— ABOUT THIS TASK —
Drop the pictures and repeat exactly from the "Task: Click the" line down to the last line of the entries below.

═════ EXTRACTED DATA

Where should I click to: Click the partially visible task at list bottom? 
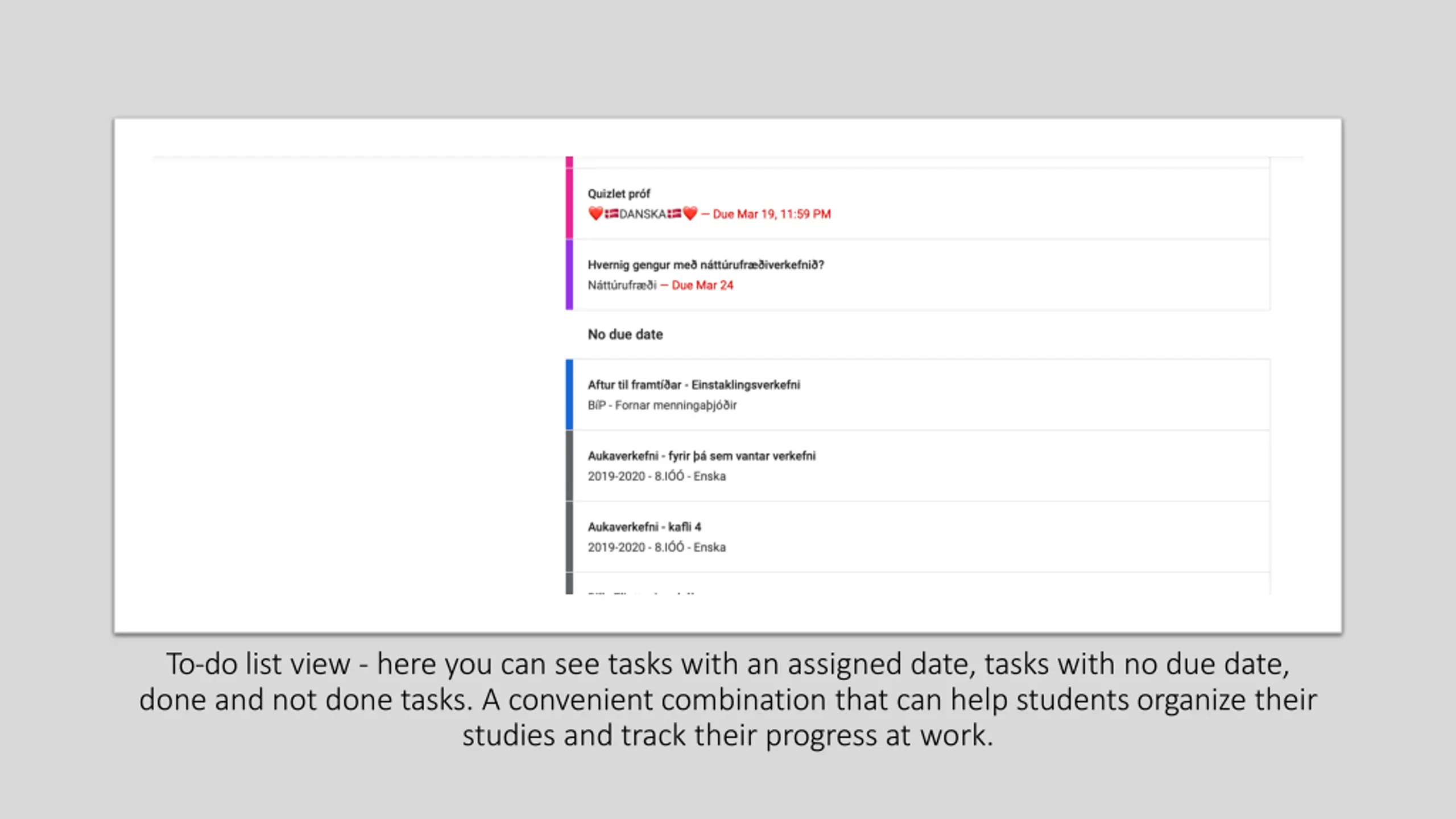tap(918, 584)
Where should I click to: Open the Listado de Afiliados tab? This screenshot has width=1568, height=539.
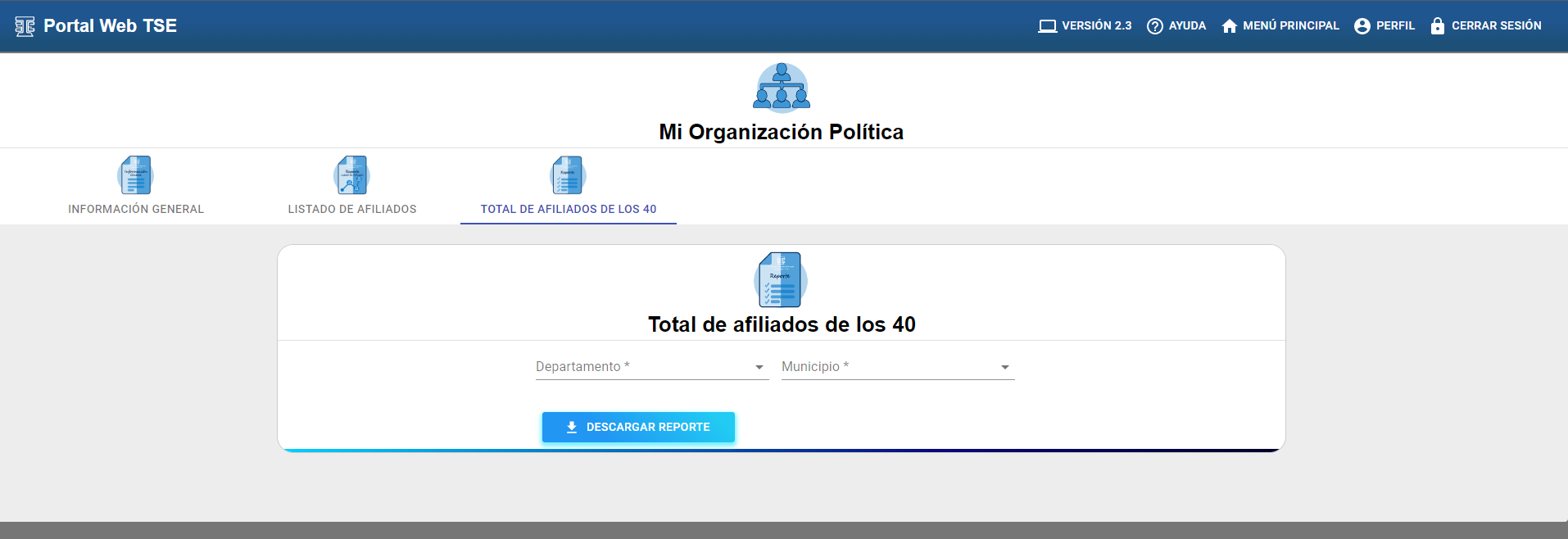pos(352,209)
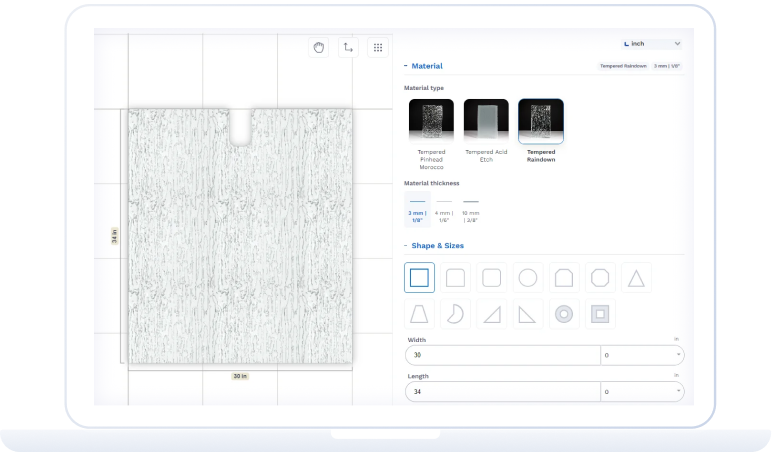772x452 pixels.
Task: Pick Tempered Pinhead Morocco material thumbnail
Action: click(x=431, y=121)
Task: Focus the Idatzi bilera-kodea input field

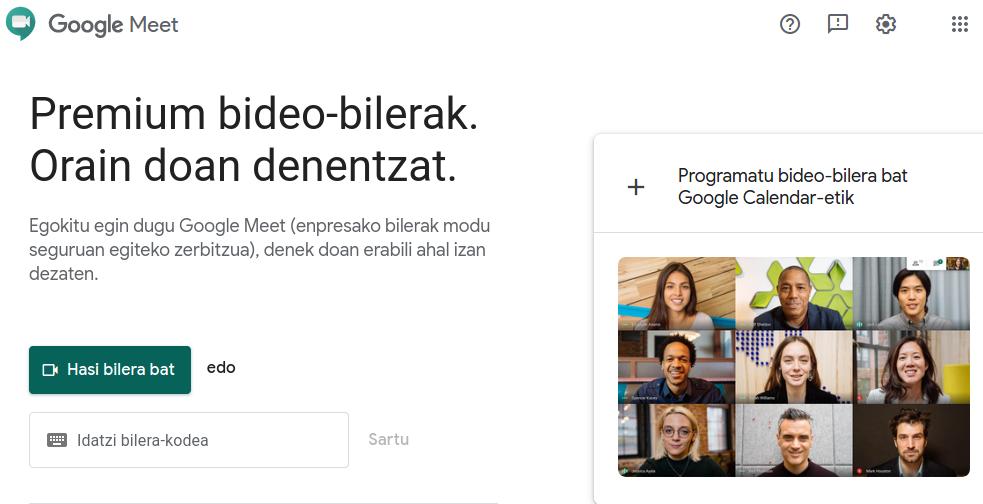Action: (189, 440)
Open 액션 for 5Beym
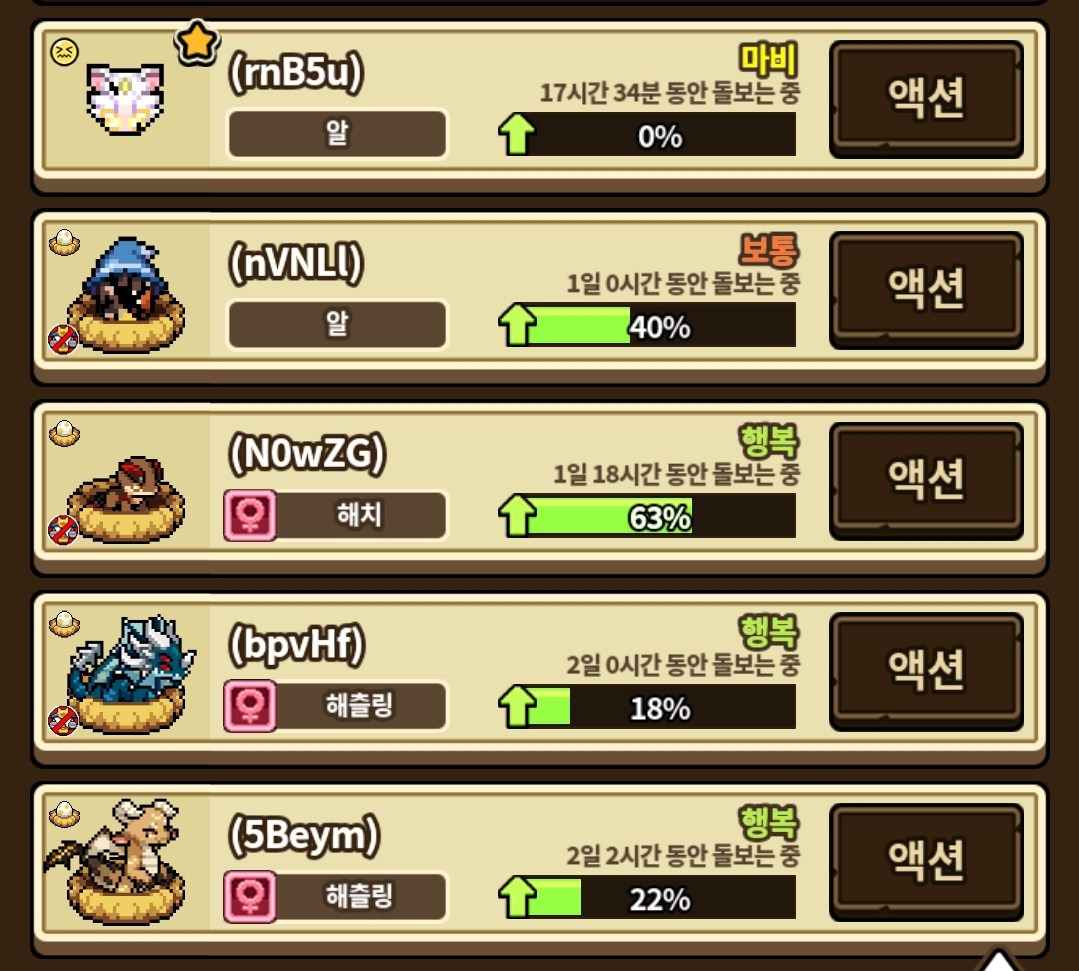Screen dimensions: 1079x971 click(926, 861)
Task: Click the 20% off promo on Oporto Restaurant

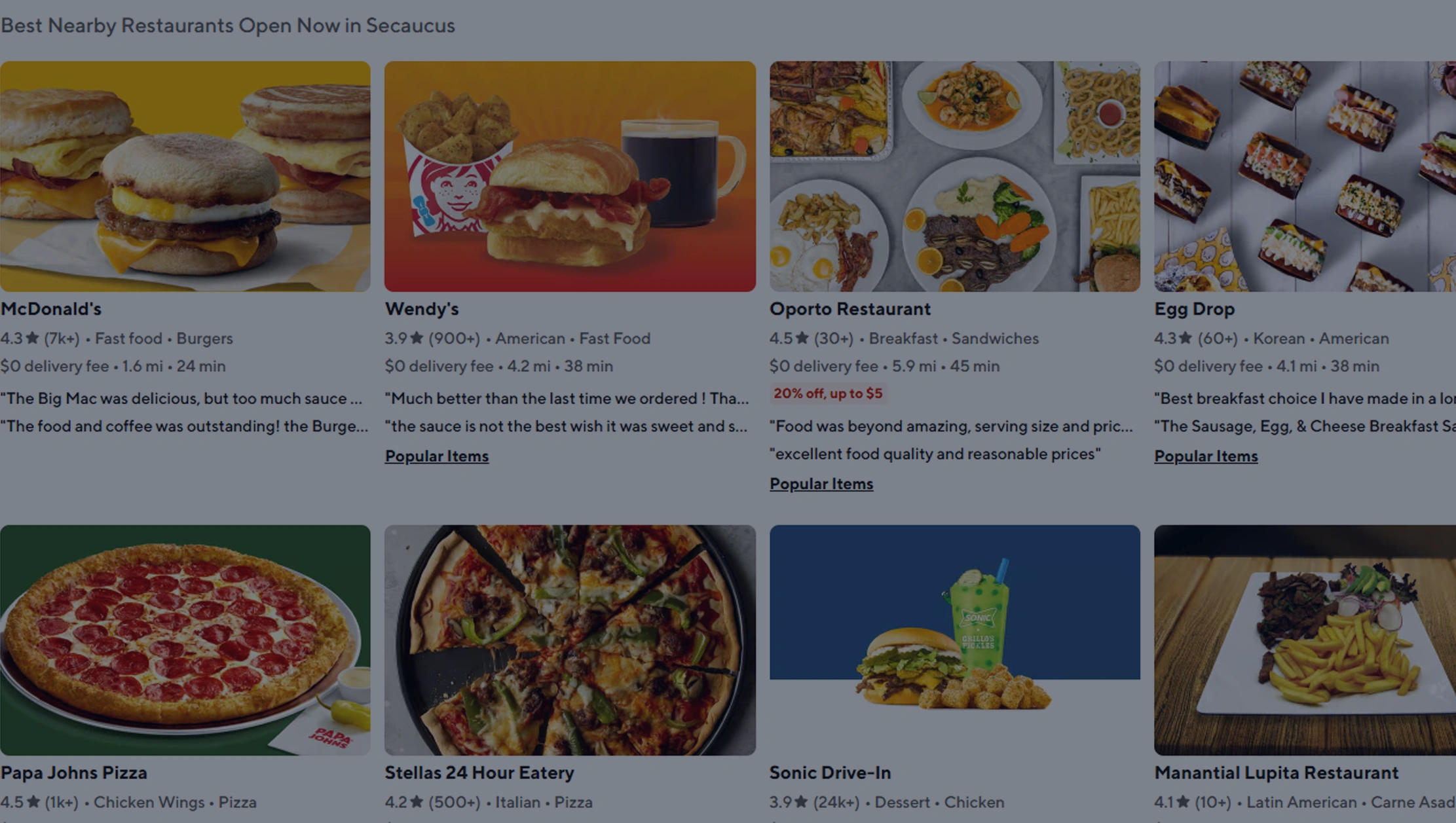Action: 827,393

══════════

— SOLUTION FOR THIS TASK —
Task: Click the 20% off promo on Oporto Restaurant

Action: 827,393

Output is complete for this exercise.